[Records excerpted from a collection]

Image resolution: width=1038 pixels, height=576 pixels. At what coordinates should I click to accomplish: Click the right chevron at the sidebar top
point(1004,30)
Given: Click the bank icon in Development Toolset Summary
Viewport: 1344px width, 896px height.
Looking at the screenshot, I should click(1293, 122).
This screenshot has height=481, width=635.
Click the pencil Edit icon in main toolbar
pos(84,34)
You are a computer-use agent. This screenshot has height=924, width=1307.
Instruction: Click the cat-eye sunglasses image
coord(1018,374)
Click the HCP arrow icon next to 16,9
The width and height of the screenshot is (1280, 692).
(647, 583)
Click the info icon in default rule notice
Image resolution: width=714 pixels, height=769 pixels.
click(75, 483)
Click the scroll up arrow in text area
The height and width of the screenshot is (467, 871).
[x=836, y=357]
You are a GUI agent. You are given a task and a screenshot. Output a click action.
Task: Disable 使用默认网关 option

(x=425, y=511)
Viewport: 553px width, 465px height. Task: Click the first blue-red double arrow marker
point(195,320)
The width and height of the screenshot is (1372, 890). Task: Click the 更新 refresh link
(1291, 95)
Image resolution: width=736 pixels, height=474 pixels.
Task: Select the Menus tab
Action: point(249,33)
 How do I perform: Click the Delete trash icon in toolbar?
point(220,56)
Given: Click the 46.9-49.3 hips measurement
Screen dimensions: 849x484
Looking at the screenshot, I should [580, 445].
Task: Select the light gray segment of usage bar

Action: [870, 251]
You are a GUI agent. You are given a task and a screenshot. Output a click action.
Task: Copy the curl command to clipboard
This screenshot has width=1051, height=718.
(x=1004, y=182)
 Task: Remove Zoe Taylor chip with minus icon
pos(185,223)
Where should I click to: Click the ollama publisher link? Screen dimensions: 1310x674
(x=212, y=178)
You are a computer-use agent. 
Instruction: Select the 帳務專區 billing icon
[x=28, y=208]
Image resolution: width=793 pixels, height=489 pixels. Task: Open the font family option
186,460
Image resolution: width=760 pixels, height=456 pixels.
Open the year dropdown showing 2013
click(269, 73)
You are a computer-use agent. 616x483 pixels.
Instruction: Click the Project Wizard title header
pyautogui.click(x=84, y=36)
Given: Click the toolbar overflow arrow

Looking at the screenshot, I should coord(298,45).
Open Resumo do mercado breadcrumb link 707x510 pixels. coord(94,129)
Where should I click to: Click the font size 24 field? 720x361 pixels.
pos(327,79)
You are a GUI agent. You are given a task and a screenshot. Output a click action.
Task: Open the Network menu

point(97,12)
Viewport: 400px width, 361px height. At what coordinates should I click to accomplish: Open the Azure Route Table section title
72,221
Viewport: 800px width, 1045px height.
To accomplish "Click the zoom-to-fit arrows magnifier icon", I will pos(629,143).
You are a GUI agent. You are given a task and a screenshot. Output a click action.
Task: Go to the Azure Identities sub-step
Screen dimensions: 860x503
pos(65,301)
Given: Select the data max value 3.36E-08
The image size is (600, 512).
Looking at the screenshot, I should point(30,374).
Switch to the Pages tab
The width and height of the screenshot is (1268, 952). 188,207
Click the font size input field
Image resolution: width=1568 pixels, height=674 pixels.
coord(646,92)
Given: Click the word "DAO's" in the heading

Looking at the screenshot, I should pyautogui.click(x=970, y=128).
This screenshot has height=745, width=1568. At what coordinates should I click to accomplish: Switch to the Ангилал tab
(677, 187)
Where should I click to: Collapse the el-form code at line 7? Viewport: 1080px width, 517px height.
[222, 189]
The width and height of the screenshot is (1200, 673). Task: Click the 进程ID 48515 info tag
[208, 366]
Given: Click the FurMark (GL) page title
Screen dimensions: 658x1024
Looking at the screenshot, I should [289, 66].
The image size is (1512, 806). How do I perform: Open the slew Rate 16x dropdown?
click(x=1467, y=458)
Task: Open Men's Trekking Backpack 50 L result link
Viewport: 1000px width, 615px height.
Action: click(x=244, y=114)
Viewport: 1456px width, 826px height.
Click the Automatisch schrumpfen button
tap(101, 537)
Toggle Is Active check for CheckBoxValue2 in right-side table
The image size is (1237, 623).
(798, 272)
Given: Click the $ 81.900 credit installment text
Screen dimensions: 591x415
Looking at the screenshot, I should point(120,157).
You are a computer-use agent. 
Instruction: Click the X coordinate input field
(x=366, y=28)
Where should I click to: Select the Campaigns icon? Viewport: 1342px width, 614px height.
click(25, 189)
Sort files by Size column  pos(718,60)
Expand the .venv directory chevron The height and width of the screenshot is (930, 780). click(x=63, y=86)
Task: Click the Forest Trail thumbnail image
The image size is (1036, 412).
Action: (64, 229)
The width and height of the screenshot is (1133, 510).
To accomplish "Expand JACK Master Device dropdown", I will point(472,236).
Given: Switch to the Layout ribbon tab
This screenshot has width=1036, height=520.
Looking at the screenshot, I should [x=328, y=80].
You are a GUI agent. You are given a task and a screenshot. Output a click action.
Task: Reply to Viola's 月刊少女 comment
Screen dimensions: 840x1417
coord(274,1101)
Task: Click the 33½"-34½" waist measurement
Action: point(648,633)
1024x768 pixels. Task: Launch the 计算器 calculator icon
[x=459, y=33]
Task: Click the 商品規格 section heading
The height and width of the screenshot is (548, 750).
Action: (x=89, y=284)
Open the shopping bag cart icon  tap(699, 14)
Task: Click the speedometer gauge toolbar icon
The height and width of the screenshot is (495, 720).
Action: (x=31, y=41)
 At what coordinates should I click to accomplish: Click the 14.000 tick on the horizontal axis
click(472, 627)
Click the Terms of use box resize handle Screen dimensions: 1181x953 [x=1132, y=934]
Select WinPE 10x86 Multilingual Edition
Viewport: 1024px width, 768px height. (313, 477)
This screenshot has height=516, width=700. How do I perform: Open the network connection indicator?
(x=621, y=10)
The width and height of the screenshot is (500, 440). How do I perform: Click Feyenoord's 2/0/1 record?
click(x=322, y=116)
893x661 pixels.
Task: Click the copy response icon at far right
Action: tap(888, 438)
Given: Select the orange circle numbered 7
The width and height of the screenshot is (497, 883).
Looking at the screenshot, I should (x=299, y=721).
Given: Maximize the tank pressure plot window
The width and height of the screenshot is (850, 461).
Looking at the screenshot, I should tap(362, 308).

▶ _EXERCISE_: Return, with no change at all, every line in the entries above from the line containing "Given: Switch to the Layout ribbon tab" through the line containing "Given: Select the orange circle numbered 7".

▶ _REPLY TO THE EXERCISE_:
Given: Switch to the Layout ribbon tab
This screenshot has width=1036, height=520.
Looking at the screenshot, I should [x=328, y=80].
You are a GUI agent. You are given a task and a screenshot. Output a click action.
Task: Reply to Viola's 月刊少女 comment
Screen dimensions: 840x1417
coord(274,1101)
Task: Click the 33½"-34½" waist measurement
Action: point(648,633)
1024x768 pixels. Task: Launch the 计算器 calculator icon
[x=459, y=33]
Task: Click the 商品規格 section heading
The height and width of the screenshot is (548, 750).
Action: (x=89, y=284)
Open the shopping bag cart icon  tap(699, 14)
Task: Click the speedometer gauge toolbar icon
The height and width of the screenshot is (495, 720).
Action: (x=31, y=41)
 At what coordinates should I click to accomplish: Click the 14.000 tick on the horizontal axis
click(472, 627)
Click the Terms of use box resize handle Screen dimensions: 1181x953 [x=1132, y=934]
Select WinPE 10x86 Multilingual Edition
Viewport: 1024px width, 768px height. (313, 477)
This screenshot has height=516, width=700. How do I perform: Open the network connection indicator?
(x=621, y=10)
The width and height of the screenshot is (500, 440). How do I perform: Click Feyenoord's 2/0/1 record?
click(x=322, y=116)
893x661 pixels.
Task: Click the copy response icon at far right
Action: tap(888, 438)
Given: Select the orange circle numbered 7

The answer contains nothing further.